--- What you have to do ---
Find "Perfect Coordinates (89, 1815)" below and begin at its line; stop after the line with "Business (546, 48)". Output those lines exactly, without pictures.

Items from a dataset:
::::

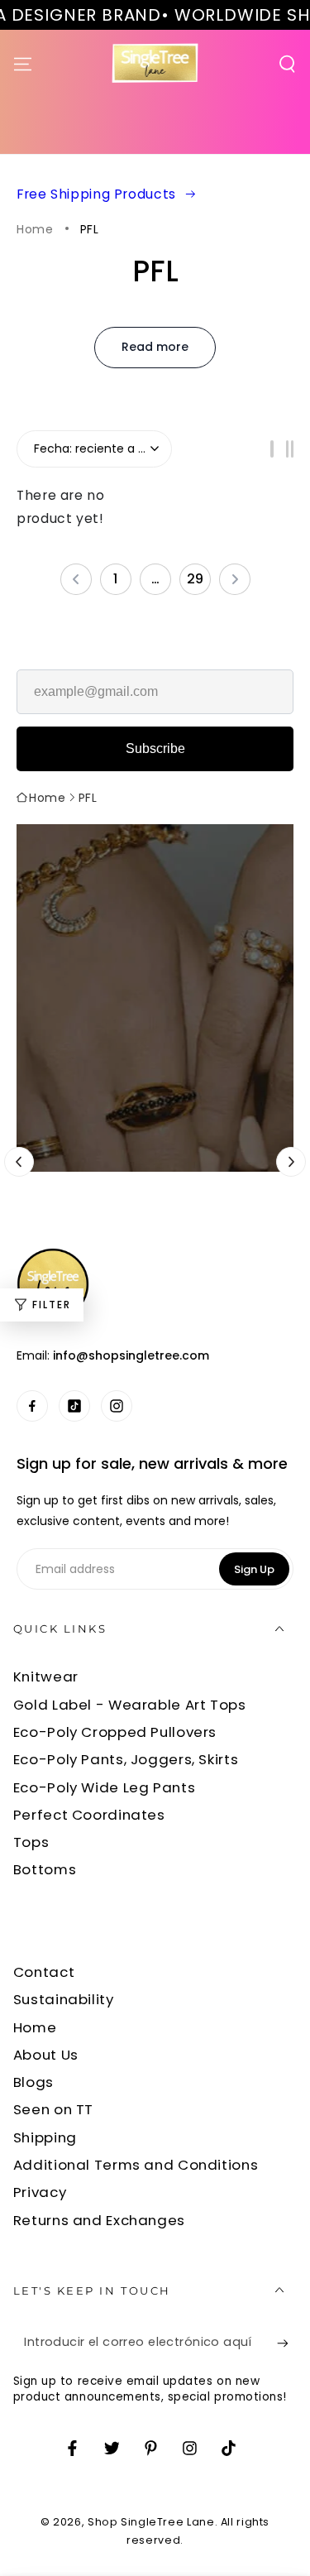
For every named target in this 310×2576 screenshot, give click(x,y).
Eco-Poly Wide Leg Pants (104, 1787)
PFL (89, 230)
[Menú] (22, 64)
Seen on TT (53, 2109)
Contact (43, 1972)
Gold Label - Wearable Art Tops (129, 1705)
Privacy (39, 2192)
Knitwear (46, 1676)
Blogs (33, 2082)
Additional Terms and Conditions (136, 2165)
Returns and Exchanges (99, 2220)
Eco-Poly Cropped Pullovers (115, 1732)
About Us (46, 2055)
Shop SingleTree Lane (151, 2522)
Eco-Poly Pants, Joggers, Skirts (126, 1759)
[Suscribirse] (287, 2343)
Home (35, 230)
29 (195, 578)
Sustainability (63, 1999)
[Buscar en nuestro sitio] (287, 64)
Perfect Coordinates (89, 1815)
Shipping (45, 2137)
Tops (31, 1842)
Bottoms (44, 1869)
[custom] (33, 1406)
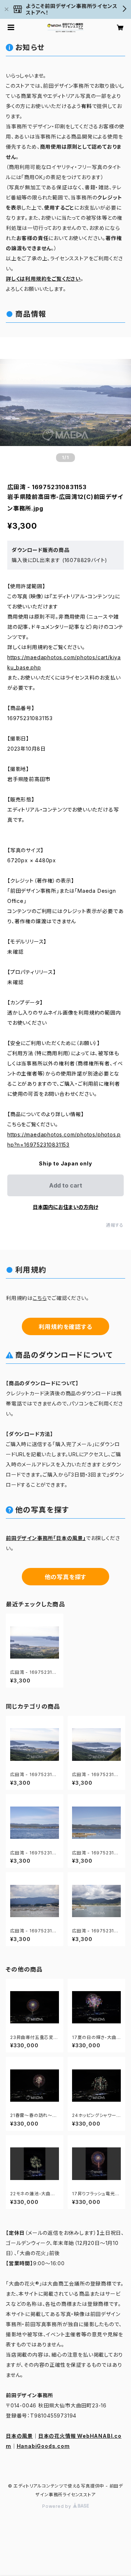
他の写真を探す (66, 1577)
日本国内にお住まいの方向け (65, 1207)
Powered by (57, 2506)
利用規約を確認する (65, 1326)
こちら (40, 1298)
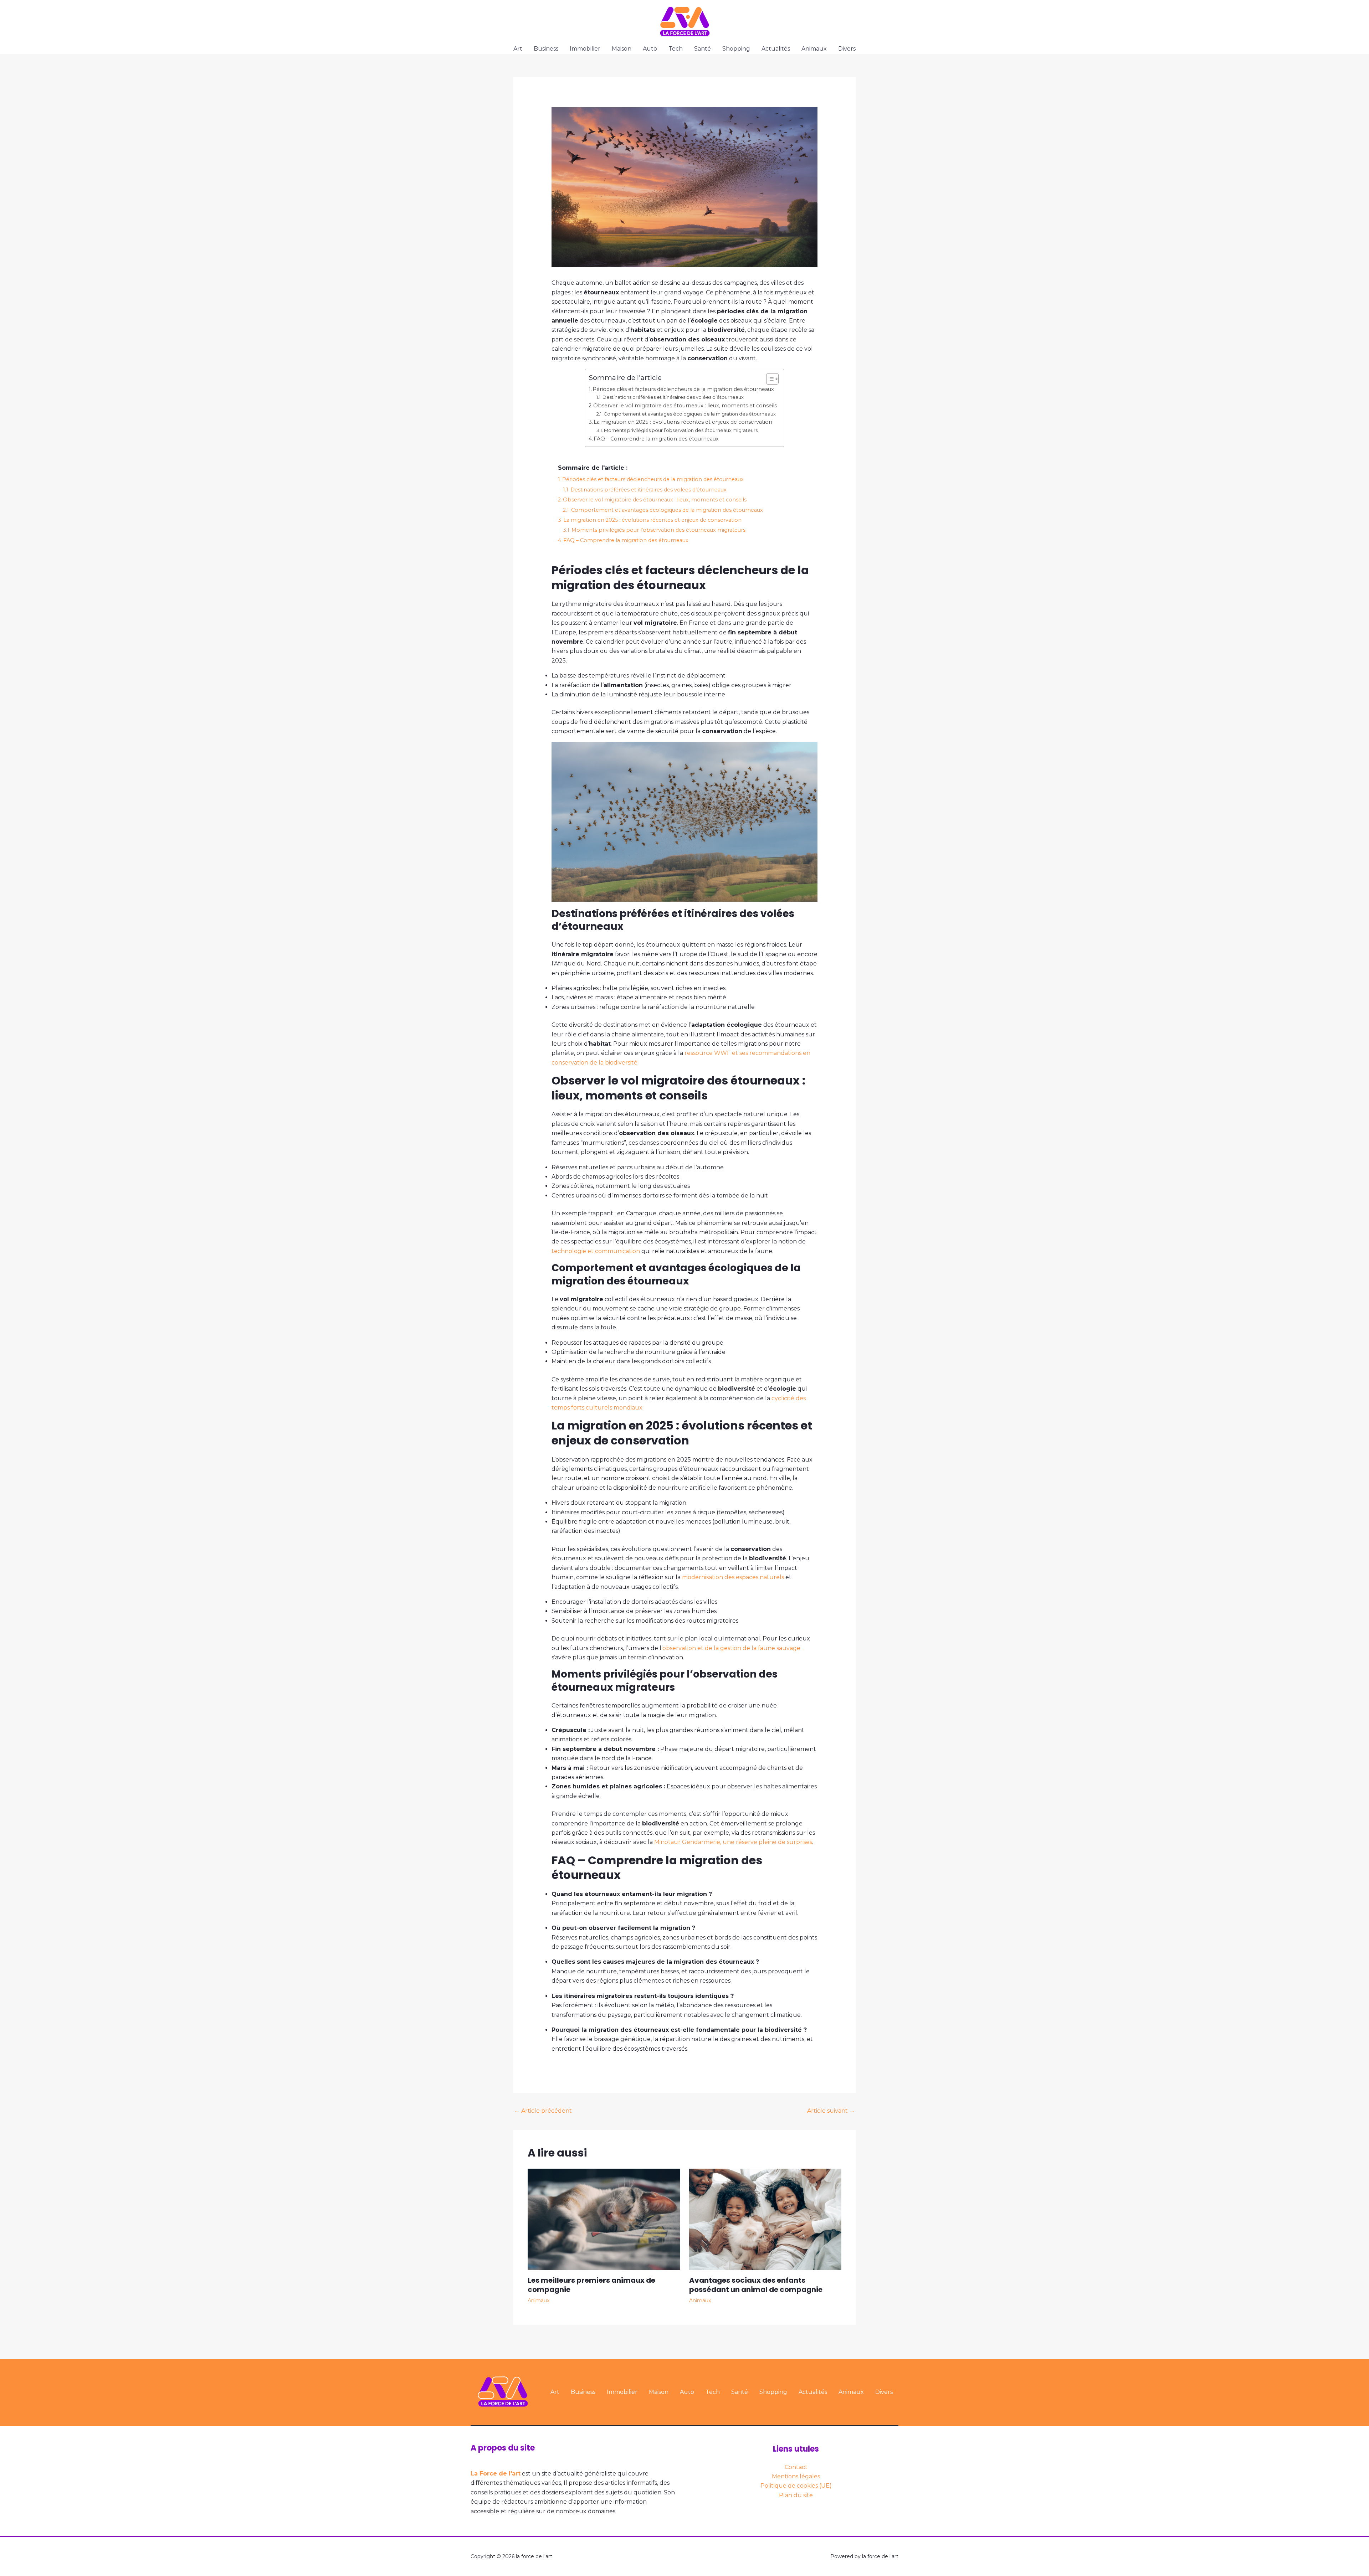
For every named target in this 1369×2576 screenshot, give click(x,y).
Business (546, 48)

::::

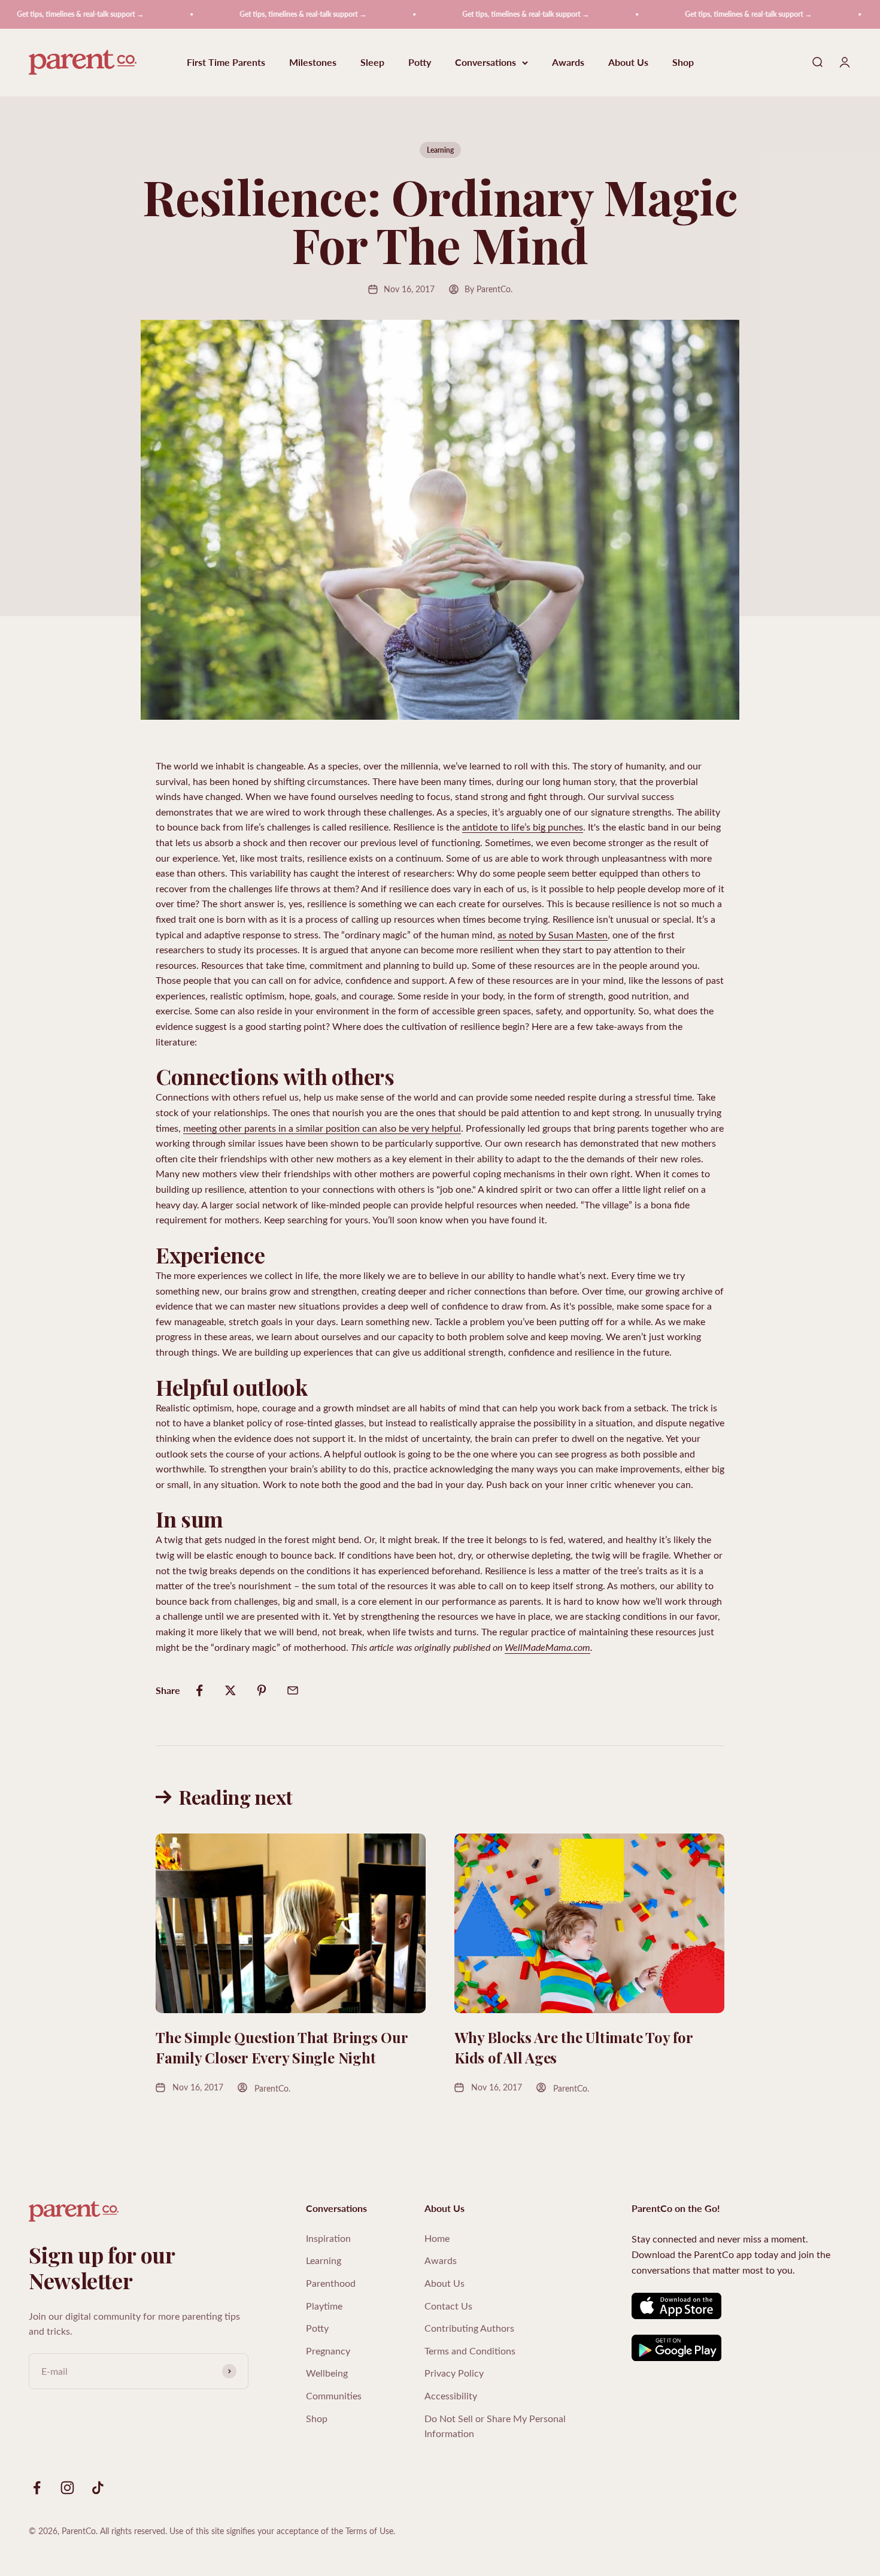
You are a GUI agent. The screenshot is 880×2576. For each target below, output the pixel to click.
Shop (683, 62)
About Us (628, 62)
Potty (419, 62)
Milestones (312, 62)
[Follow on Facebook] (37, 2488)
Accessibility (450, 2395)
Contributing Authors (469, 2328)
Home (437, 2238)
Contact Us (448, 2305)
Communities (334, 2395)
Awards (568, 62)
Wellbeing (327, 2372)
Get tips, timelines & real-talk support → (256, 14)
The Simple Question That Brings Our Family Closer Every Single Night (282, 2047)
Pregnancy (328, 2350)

::::

--- Solution for this exercise ---
Perfect Coordinates (89, 1815)
Shipping (45, 2137)
Tops (31, 1842)
Bottoms (44, 1869)
[custom] (33, 1406)
他の写真を探す (66, 1577)
日本国内にお住まいの方向け (65, 1207)
Powered by (57, 2506)
利用規約を確認する (65, 1326)
こちら (40, 1298)
For every named target in this 1369×2576 screenshot, give click(x,y).
Business (546, 48)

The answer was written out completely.